Tuesday 27 September 2011

Cut off


Is it just me, or does everyone hesitate for months, if not years, before changing broadband supplier? The fear of being disconnected from the cyber-world; the possibility of lost messages and, with them, opportunities (even if only for the sharing of a bad joke or two); the logistics of communicating a new email address to one’s myriad contacts. All of these are deterrent enough, but the clincher for me has always been the necessity of prising a MAC code from the reluctant grasp of one’s existing internet provider. Without this sequence of letters and numbers, a new provider will not have authority to set up their service for me.

As we live in a cut-throat capitalist trading environment—even if some of us are (heresy of heresies) wondering whether Marx might just have had a point, at least about the dehumanising effects of unfettered market economics—it was to be expected that my existing provider would not divulge my MAC code straight away, although I have a right at law to be supplied with the jolly thing within five days. The first person I spoke to, after having had my right ear and corresponding brain regions bathed in musical banality for several minutes, subjected me to a range of questions designed to draw me out on the reasons why I wanted to change provider. When I refused to discuss the matter but insisted on my legal right to be given the liberating code, the call was terminated. Pretty fishy, I think you will agree; very annoying certainly.

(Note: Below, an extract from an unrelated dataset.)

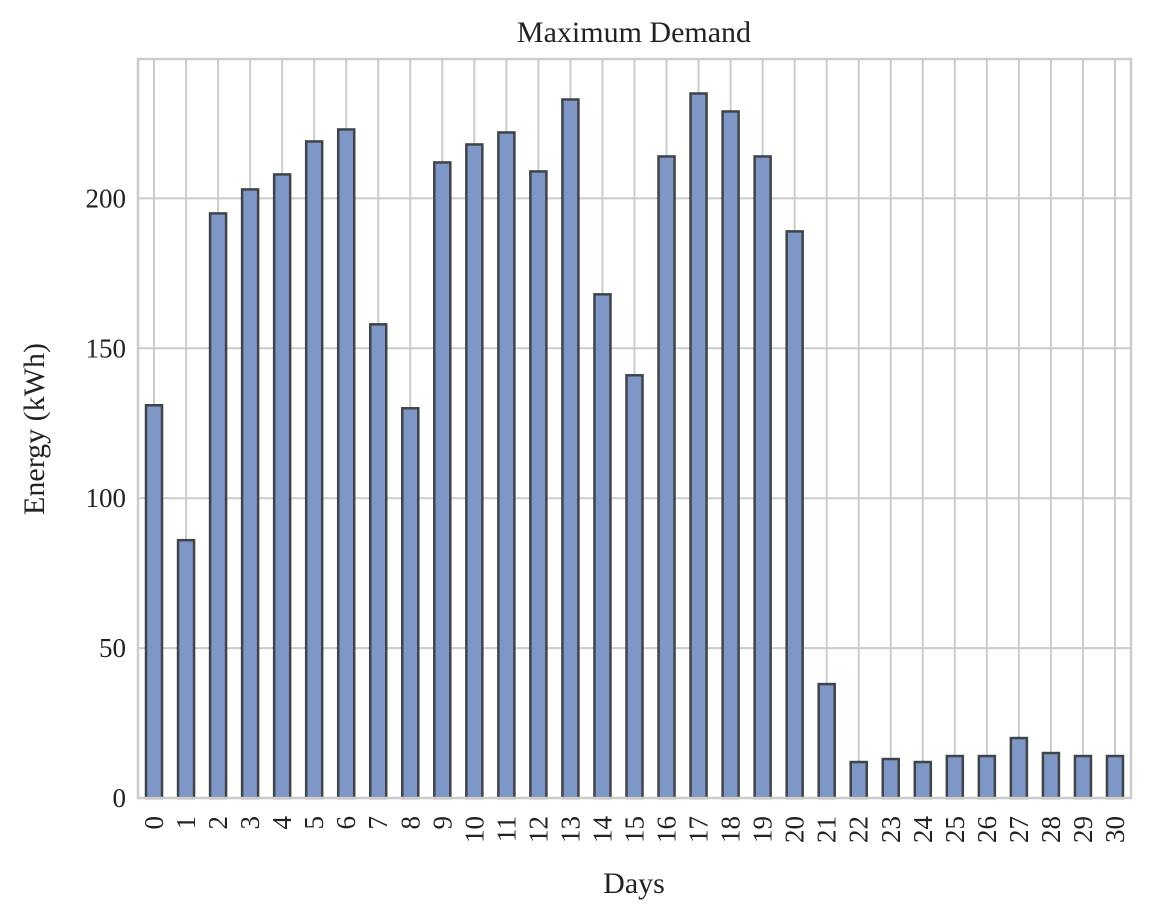 This screenshot has height=919, width=1149. Describe the element at coordinates (1051, 830) in the screenshot. I see `x-tick-label: 28` at that location.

Mercifully it did not take too long to reach someone more amenable. Even though she managed to get as far as offering me a slightly better deal than my present one, nevertheless I managed to secure a promise that the MAC code would be with me shortly.

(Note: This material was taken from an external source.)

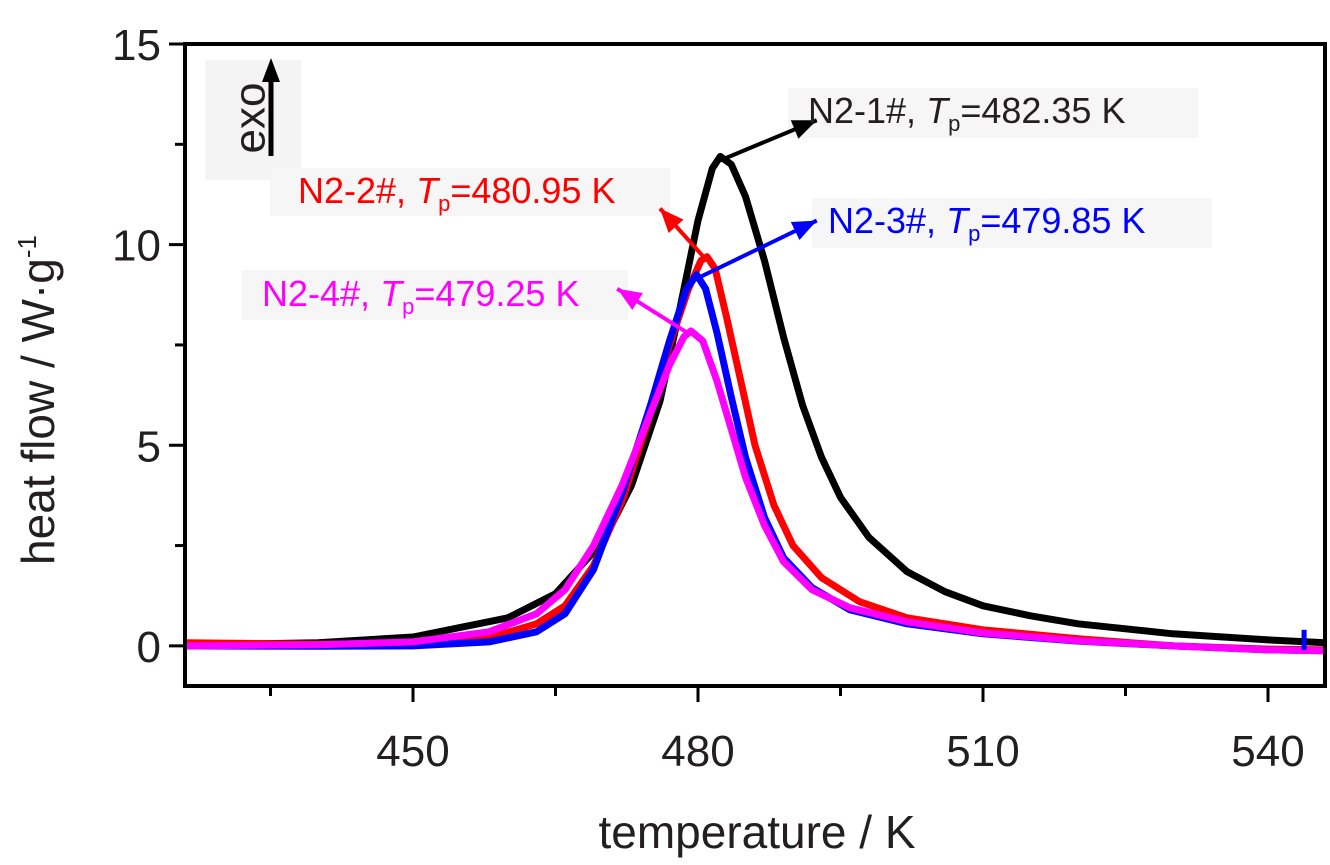 The height and width of the screenshot is (865, 1330). Describe the element at coordinates (321, 294) in the screenshot. I see `series-label-prefix: N2-4#,` at that location.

My wife and I saw someone else being cut off earlier in the day, when we walked by the river in the increasing warmth of the afternoon. As we witnessed around this time last year, the river can flood its embankment at Twickenham, even if the water does not reach the epic levels recorded in the early twentieth century.

The driver of this car rounded the flooded corner with a bit too much élan, stirring up a considerable wash that brought the waters nearly to my feet (the tide had until that point reached the ripples visible across the reflection of the church tower). He also succeeded in forcing dirty water into parts of his engine where it was not welcome. The engine objected and refused to restart.